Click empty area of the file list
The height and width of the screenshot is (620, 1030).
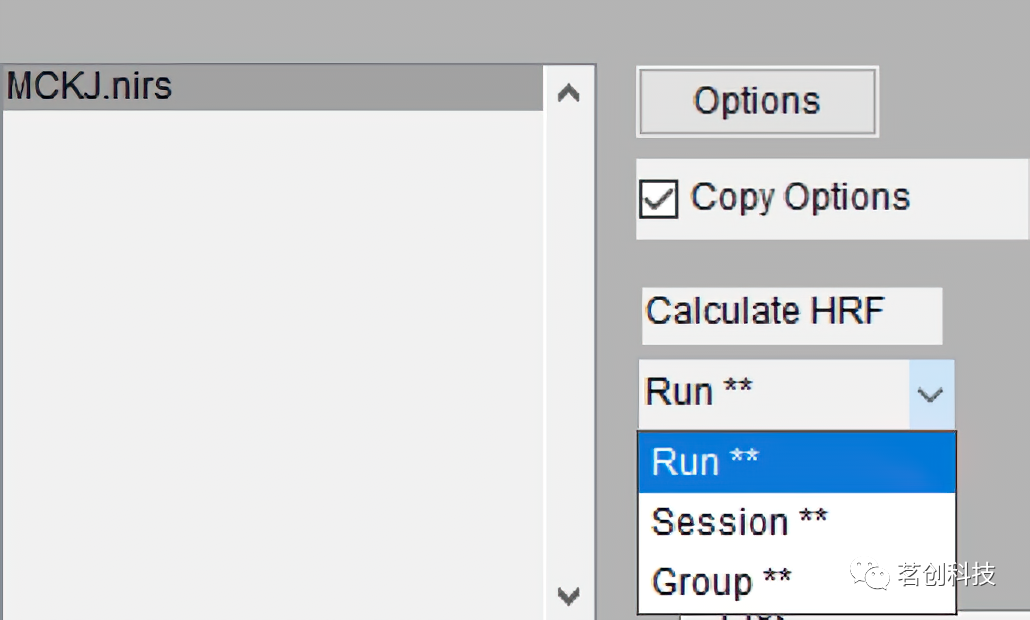click(270, 350)
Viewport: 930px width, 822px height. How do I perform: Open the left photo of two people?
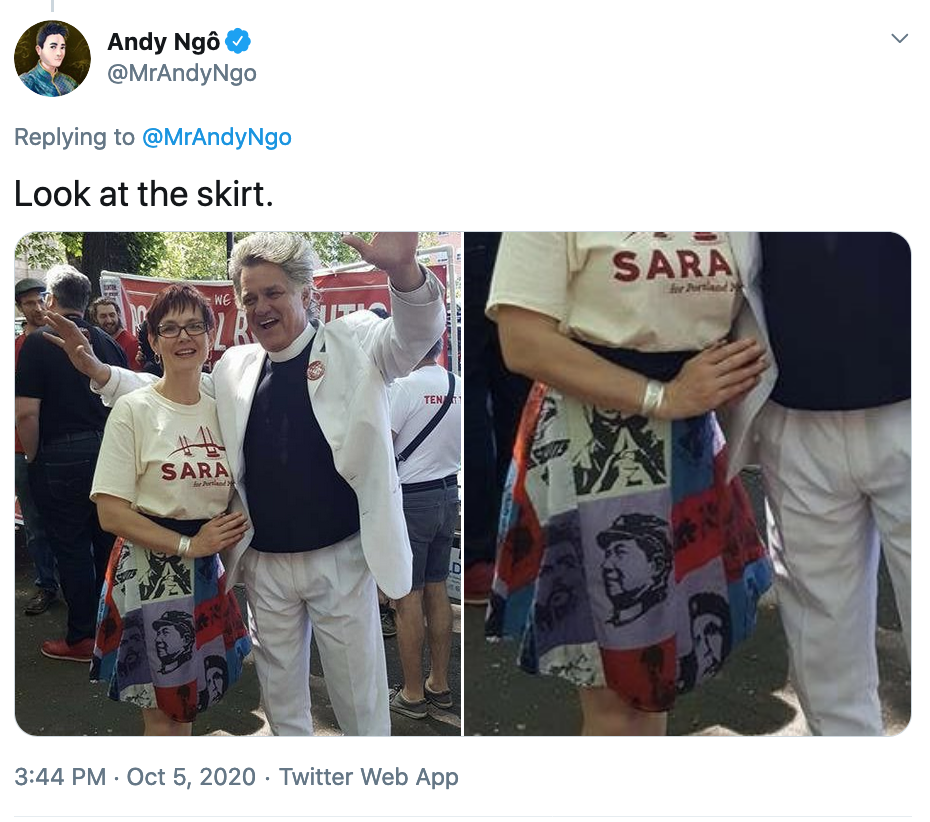[238, 484]
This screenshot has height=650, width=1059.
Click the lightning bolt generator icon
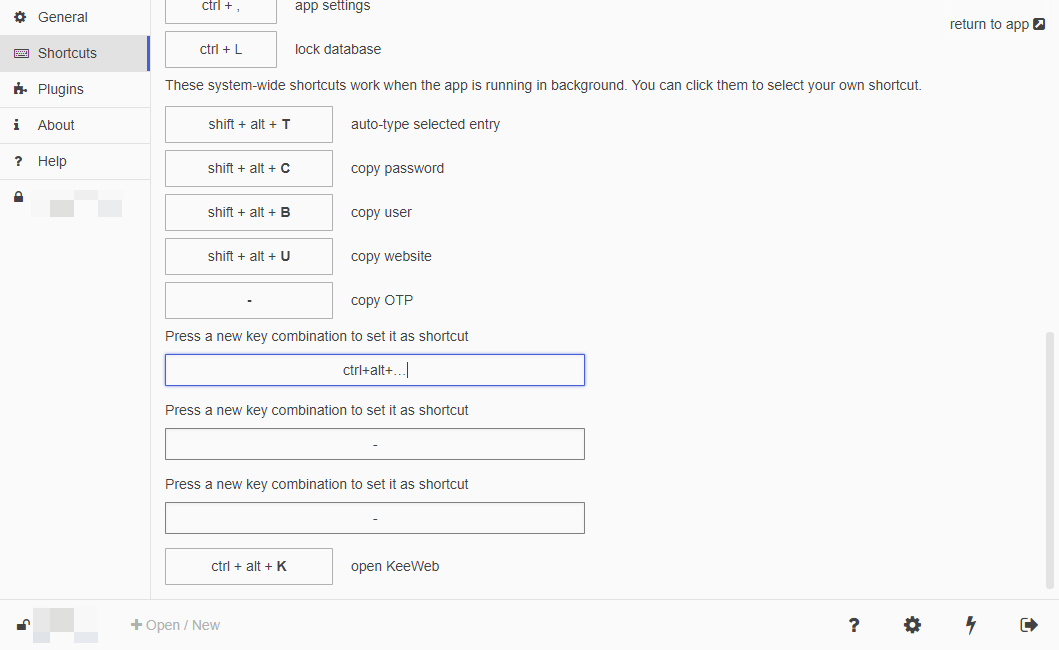tap(971, 625)
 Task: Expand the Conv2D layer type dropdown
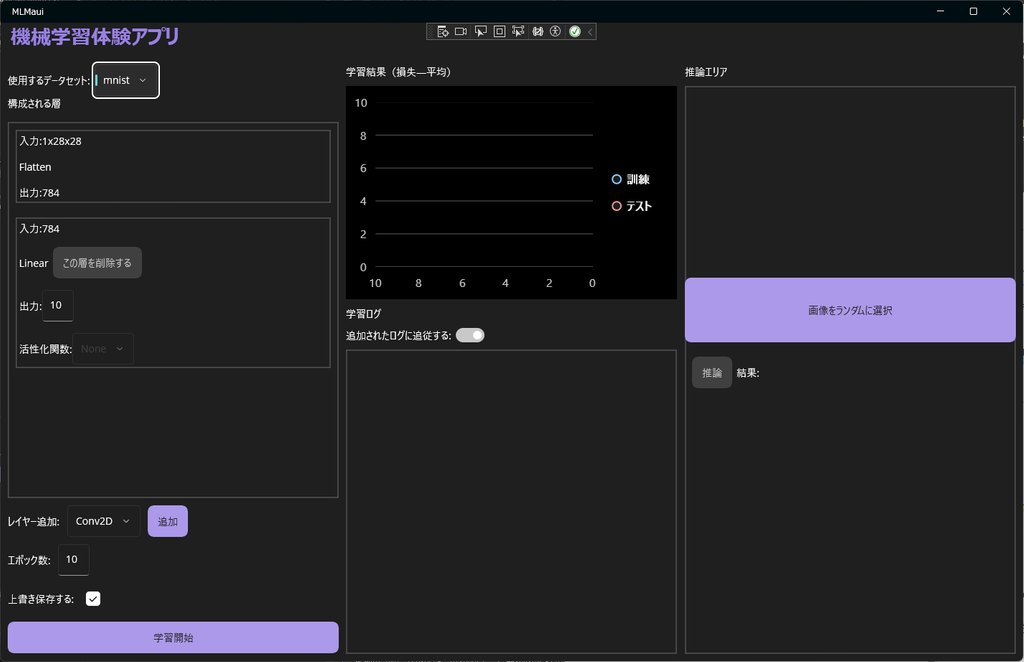(104, 521)
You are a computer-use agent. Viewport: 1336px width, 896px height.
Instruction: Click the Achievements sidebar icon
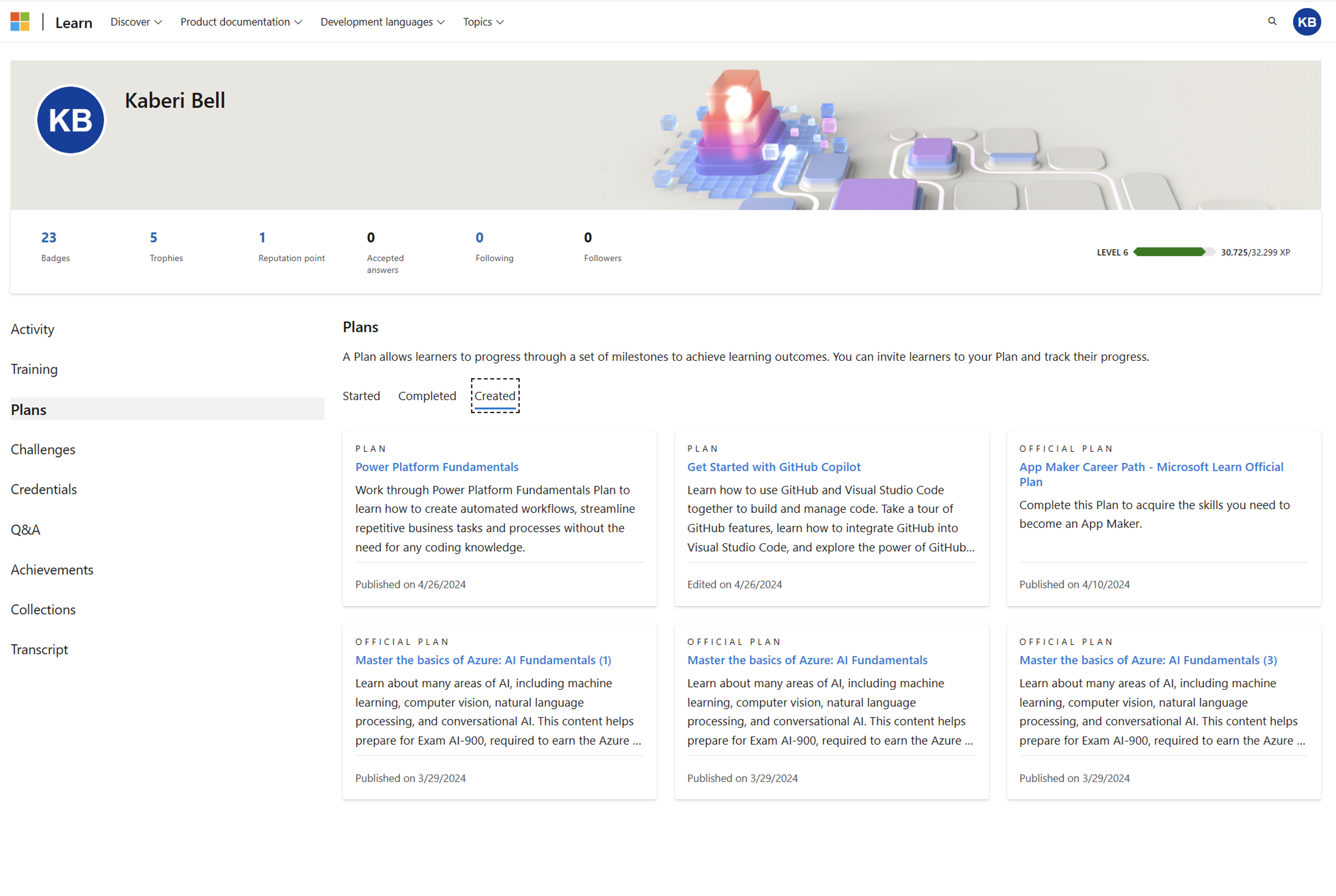point(51,569)
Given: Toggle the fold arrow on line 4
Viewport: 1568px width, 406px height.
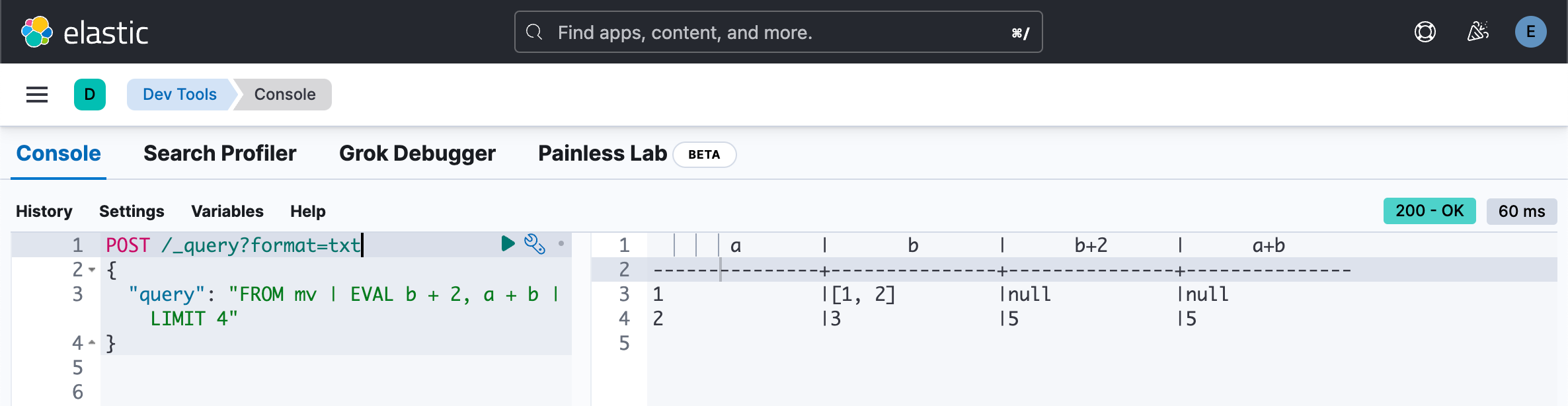Looking at the screenshot, I should [92, 343].

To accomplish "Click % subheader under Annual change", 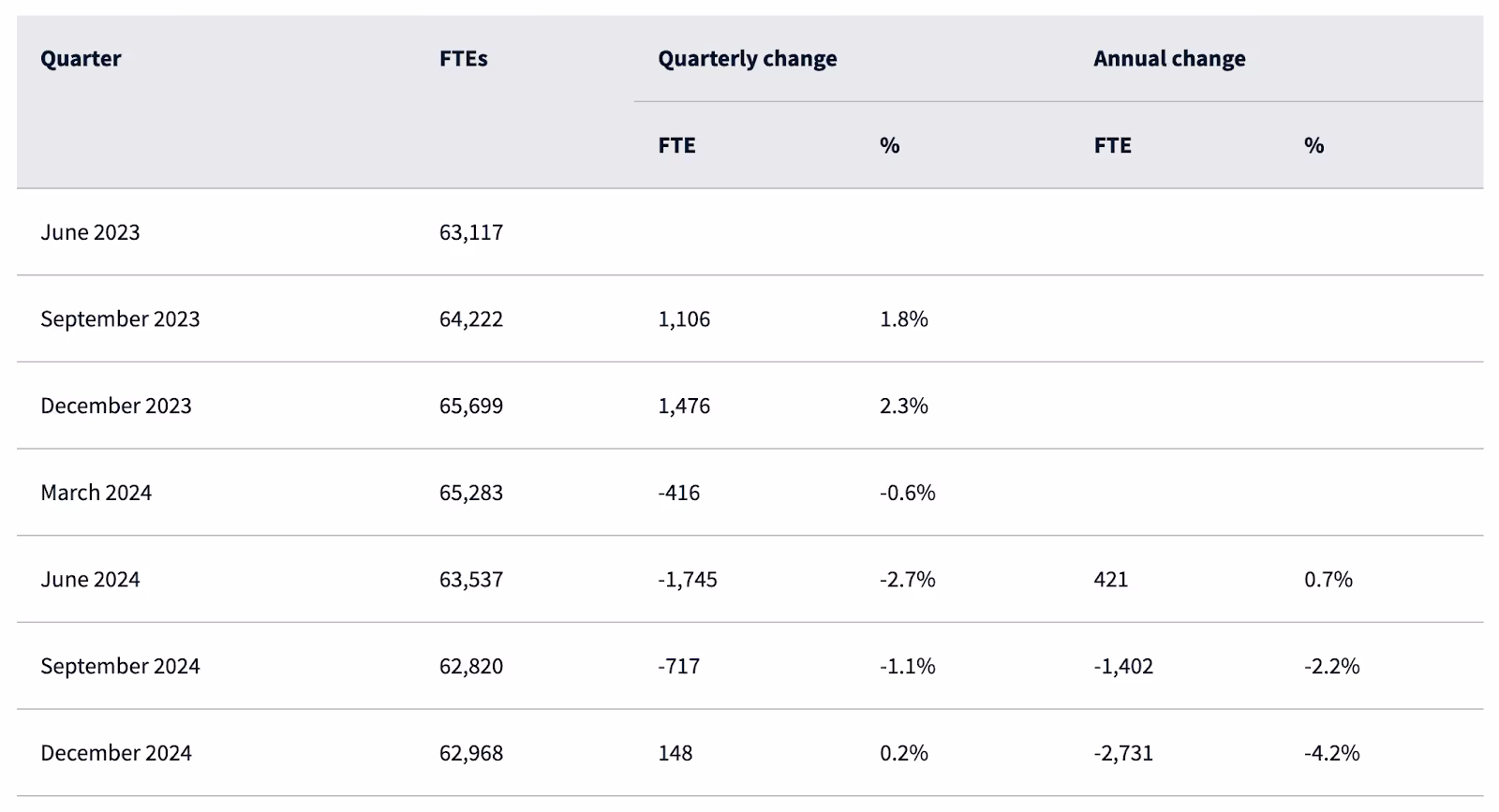I will coord(1313,145).
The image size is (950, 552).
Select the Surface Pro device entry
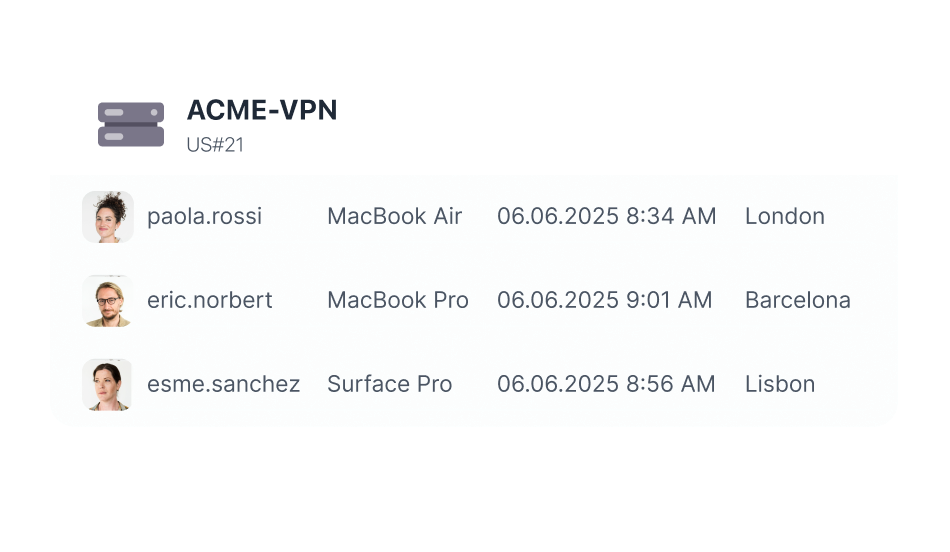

> **Written request**:
Reproduce the entries from the start through the line containing "tap(971, 625)" with every "screenshot" renamed to "capture" and everything else unchanged. Omit the pictures from your answer.

> **Final result**:
Click empty area of the file list
The height and width of the capture is (620, 1030).
click(270, 350)
Viewport: 930px width, 822px height. How do I perform: Open the left photo of two people?
[238, 484]
This capture has height=650, width=1059.
Click the lightning bolt generator icon
tap(971, 625)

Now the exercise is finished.